It was at this point my trek took an unexpected turn.
Using R, I ran this simple test:
> library(phonics) > nysiis('owsley') [1] "ASLY"
Using Python, first with the package “Fuzzy” and then again with the Rosetta Code implementation.
>>> import fuzzy >>> print (fuzzy.nysiis('owsley')) OWSLY ##Rosetta Code function >>> print (nysiis('owsley')) OASLY
And finally, my own result:
SQL> select name_phonics.nysiis('owsley') from dual; NAME_PHONICS.NYSIIS('OWSLEY') ---------------------------------------------------- OSLY
Amazingly each of the 4 implementations generates a different answer. I’d really like to declare my implementation “correct” but I think that’s premature without some definitive or at least convincing corroboration. Plus, even if I did get this one name correct, it’s just one of many differing results between the implementations above. I had considered some or all of the other versions might be a newer “modified-NYSIIS” algorithm; but each of these is purported to be the original so they should all return the same results. Since they don’t – some or all of them must be wrong (EDIT- “wrong” is not so easy to declare – see comments and part 2). To what degree they differ and which is most-correct I don’t know yet. I will continue to test other variants as well. As I noted in the comments of my code, the disposition of a trailing H is not clearly defined and different versions handle it in different ways.
In Part 2 I will post the results of those searches and, ideally, I will start building a list of verified, or at least consistently agreed upon results.
Questions and comments, as always, are welcome; but in this case are particularly encouraged if others can point to canonical testing suites or links to source and results of other implementations.
Hi, Author of the Rosetta Code Python here. I wonder if its down to one of two things:
1: The possible need to vary a strings length within a loop, leading to unfamiliar edge cases.
2: Or the lack of a (clearly needed), test suite with the algorithm description – as you have noted?

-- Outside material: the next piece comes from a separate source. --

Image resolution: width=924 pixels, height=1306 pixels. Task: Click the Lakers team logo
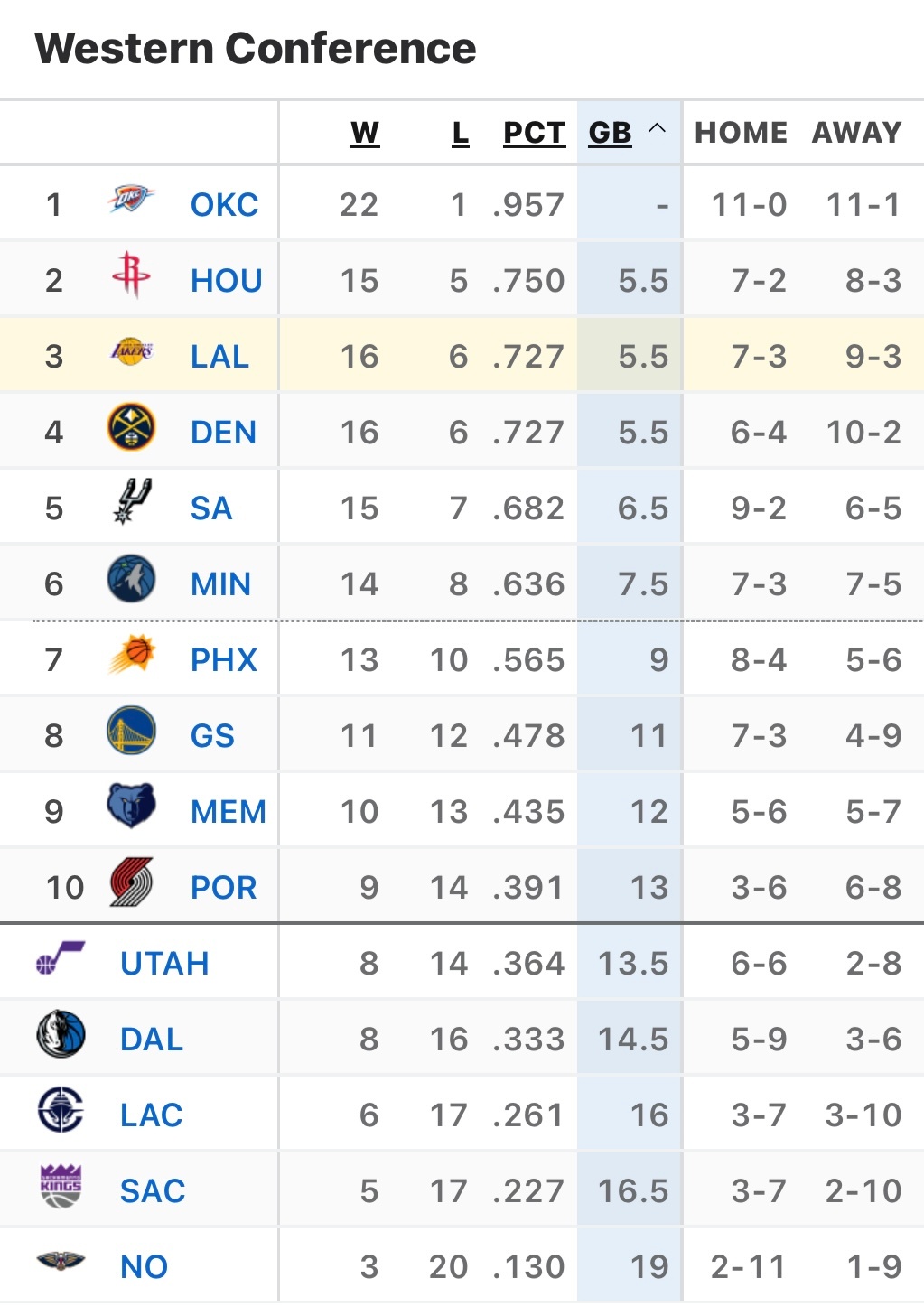click(131, 351)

I attempted to follow the WP article. Maybe that article needs clarification too?
Thank you for reading and your comments.
In my followup article I made note that the algorithm left some ambiguity in its definition and, for several decades already, has been known to have varying implementations.

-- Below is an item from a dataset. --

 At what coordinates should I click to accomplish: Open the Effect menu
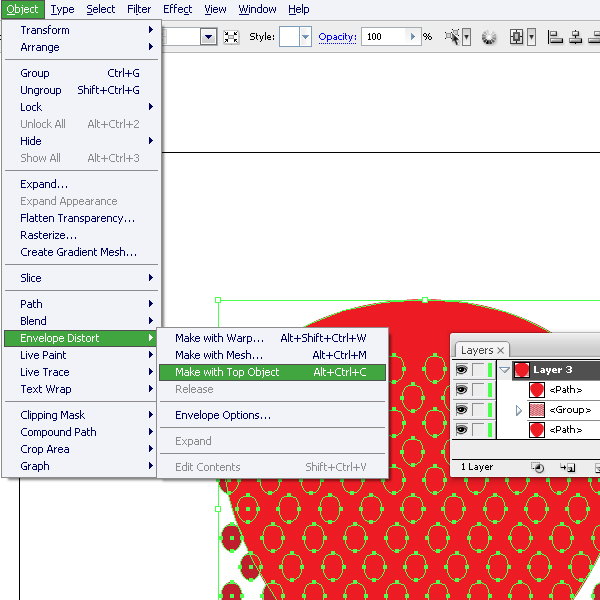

To my knowledge, there was never a clarifying publication about the implementation.
So, other than syntax errors issues or obvious transcoding errors of the wrong letters, I’ve reversed my initial declaration that some of them must be “wrong.”
If we had a rigorous definition from the original author or at least some comments and examples to help derive the intent behind the ambiguities then we could- but we do not.
For example –
Using your code but my reading of the rules it’s tempting to say your implementation of rules 5,6,7 is not correct.
Because by my reading, 5,6,7 should be performed sequentially and each resolved individually before going to the next.
In your code you exit on the first condition of the 3 you find.
For example ‘RAYS’ would be returned as ‘RAY’, remove the S, done.
But my reading it should be ‘RY’, remove S for rule 5, rule 6 sees ‘AY’ remaining at the end and replaces it with Y.
Thus, by my reading of the rules, your implementation is wrong – but I can’t say my reading of the rules is correct.
I’ve read other descriptions of the rules that similarly combined those ending transcodings as a single rule instead of three distinct rules.
In those cases, my implementation would be wrong but yours would be right for the endings.
It is surprising that the RosettaCode page doesn’t use the same set of rules for all of the implementations.
I’m showing differences because that’s the point of my writing.
In the Rosetta case though, I thought it was trying to show various means of writing the same algorithm, but the current listings do not all follow the same rules.
So, at this point I’m mostly concerned with an encoding scheme that produces usable results and the adherence to a particular reading of the rules is less important to me.
Also, while NYSIIS is still a recognized and used algorithm, there have been improvements in the phonetic encoding space so if algorithmic rigor is essential then it probably makes sense to explore some of those methods instead.